A mis amables lectores: A continuación presento a ustedes, a manera de entretenimiento, un cuento con el que participé hacen muchos años -posiblemente hacia finales de la década de los ochenta del siglo pasado- en el concurso que, con el nombre del título de esta Columna de Opinión, convocaba en aquella época la revista Caretas (no creo que lo siga convocando actualmente, pero a ciencia cierta no lo sé). No obtuve ningún premio, pero me gustó mucho la experiencia que vivimos mi esposa y yo en un evento social al que fuimos invitados.
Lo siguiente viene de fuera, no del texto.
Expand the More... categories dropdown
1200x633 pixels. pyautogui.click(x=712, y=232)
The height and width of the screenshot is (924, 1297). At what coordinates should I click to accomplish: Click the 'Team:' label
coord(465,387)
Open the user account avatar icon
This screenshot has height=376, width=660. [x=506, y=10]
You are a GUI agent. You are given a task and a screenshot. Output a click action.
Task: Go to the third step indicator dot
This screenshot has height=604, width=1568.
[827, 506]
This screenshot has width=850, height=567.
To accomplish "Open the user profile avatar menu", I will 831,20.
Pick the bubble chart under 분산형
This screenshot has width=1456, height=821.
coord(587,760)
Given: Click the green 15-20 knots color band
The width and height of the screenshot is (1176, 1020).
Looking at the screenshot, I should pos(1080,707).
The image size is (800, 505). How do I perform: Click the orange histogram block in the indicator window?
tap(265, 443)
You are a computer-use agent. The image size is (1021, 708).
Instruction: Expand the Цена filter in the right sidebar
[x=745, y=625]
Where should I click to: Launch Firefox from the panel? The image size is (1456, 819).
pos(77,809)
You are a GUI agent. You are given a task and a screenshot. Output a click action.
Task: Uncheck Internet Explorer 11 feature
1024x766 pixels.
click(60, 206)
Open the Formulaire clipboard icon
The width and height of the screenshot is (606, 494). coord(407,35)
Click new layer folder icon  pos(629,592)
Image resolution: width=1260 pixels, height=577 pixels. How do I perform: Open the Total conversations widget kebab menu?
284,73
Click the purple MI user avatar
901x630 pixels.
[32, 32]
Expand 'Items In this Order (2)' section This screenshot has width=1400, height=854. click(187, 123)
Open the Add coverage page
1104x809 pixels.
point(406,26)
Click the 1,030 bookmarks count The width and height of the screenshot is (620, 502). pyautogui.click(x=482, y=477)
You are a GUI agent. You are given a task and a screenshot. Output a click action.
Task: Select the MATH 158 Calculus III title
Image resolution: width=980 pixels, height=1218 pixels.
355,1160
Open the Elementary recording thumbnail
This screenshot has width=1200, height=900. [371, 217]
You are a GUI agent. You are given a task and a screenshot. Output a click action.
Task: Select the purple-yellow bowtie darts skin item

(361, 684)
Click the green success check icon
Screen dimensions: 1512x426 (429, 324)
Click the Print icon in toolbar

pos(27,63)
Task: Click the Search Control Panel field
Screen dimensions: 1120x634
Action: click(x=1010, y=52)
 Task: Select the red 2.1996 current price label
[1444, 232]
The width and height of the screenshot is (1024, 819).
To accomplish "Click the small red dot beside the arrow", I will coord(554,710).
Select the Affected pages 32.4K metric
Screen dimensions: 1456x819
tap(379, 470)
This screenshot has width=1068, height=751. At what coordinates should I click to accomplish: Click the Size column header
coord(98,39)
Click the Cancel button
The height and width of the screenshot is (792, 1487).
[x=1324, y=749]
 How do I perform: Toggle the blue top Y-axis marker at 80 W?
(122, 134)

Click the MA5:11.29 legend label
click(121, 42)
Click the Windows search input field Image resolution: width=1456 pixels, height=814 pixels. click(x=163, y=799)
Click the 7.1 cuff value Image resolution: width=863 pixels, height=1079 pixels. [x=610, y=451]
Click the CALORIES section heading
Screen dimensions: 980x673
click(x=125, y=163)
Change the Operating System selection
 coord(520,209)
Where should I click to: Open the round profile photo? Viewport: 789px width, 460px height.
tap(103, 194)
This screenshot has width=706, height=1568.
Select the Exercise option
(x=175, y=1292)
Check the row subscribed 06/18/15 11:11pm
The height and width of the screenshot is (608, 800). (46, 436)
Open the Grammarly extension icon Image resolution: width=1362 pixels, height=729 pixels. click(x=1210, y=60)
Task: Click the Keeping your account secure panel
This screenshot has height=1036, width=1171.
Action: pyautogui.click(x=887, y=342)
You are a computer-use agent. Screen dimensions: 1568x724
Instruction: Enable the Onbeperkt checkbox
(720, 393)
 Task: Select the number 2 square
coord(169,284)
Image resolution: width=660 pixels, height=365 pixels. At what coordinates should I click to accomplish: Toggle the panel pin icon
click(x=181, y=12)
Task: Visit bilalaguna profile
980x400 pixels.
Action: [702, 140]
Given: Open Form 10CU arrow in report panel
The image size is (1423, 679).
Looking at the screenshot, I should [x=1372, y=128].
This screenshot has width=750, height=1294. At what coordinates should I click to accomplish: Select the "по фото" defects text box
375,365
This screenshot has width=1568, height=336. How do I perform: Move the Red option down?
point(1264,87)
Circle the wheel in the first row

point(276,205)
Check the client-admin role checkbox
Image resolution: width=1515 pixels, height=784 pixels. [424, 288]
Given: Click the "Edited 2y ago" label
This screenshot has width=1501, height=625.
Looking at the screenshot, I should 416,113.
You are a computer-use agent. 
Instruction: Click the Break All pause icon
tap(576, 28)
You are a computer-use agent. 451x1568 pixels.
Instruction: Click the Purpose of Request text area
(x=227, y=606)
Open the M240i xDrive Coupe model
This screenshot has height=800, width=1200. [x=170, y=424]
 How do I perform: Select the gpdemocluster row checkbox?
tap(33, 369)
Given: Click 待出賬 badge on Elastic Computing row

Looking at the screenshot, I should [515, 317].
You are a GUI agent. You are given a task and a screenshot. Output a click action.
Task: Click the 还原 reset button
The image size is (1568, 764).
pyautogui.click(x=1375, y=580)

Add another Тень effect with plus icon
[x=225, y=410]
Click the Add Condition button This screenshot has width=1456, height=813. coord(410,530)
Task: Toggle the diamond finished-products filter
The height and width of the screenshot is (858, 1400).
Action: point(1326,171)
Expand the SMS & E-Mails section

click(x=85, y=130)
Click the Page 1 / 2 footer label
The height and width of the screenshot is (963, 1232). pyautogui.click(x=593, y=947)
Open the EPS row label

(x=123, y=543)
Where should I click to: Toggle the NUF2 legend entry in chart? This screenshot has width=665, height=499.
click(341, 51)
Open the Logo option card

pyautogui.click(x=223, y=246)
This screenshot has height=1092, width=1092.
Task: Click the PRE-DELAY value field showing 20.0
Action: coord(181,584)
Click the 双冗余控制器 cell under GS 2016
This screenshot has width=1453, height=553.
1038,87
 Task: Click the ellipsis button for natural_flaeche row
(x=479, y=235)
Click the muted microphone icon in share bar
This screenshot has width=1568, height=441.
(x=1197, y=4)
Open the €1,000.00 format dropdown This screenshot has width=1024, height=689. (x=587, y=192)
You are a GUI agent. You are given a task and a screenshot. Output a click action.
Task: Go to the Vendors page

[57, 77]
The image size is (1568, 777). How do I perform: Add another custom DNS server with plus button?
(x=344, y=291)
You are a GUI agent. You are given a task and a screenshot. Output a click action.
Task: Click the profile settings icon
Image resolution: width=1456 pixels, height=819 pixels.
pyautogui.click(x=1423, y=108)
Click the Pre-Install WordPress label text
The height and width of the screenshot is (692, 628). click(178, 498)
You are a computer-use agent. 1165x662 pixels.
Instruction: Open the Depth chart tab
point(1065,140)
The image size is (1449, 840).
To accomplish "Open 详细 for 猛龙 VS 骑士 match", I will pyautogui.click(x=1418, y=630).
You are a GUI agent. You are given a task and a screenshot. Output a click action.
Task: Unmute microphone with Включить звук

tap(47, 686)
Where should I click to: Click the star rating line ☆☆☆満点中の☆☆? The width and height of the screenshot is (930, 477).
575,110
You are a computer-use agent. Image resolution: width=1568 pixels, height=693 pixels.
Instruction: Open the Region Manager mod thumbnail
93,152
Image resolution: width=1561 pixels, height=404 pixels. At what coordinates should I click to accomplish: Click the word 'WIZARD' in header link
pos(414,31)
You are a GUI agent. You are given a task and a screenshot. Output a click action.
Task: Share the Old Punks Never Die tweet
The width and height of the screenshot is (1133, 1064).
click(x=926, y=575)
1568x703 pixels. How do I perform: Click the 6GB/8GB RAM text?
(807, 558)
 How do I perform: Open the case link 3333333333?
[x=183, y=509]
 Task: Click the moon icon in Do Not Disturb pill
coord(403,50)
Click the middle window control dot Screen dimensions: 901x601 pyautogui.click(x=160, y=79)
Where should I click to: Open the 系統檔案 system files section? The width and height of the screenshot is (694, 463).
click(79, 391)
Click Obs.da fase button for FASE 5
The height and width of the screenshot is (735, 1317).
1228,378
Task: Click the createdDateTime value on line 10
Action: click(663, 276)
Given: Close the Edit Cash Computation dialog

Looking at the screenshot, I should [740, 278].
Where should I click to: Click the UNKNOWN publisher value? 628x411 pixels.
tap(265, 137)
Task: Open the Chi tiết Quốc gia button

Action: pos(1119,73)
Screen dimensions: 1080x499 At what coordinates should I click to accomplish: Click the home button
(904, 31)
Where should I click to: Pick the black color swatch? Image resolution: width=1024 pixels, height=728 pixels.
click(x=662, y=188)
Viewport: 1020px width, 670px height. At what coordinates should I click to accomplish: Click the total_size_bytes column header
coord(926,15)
Me parece que la situación en nuestro país es demasiado deplorable, lo que me motiva a no referirme a ningún tema de actualidad, porque creo que el que debería tocar está tan “manoseado”, que prefiero abstenerme de hacerlo.
UN HECHO INESPERADO
Gracias a una gentil invitación, asistimos, mi esposa y yo, al matrimonio de Willy en la iglesia de la Virgen Milagrosa, en el Parque Central de Miraflores. Willy es un ingeniero, excompañero de trabajo, que un buen día enrumbó a Venezuela, en busca de nuevos horizontes. Habiéndole ido bastante bien, nada de extraño tuvo que viniera a casarse especialmente a Lima y que lo hiciera con la pompa y derroche que ya no está al alcance de los peruanos de clase media que no seguimos sus pasos. No nos llamó, entonces, la atención el hecho que la novia llegara a la iglesia en un moderno Mercedes Benz blanco, manejado por un chofer pulcramente uniformado -guantes blancos incluidos-; que la celebración fuera a efectuarse a toda orquesta en el Centro de Esparcimiento del Jockey Club del Perú, con invitaciones personales por tarjeta y celosos porteros, asimismo uniformados.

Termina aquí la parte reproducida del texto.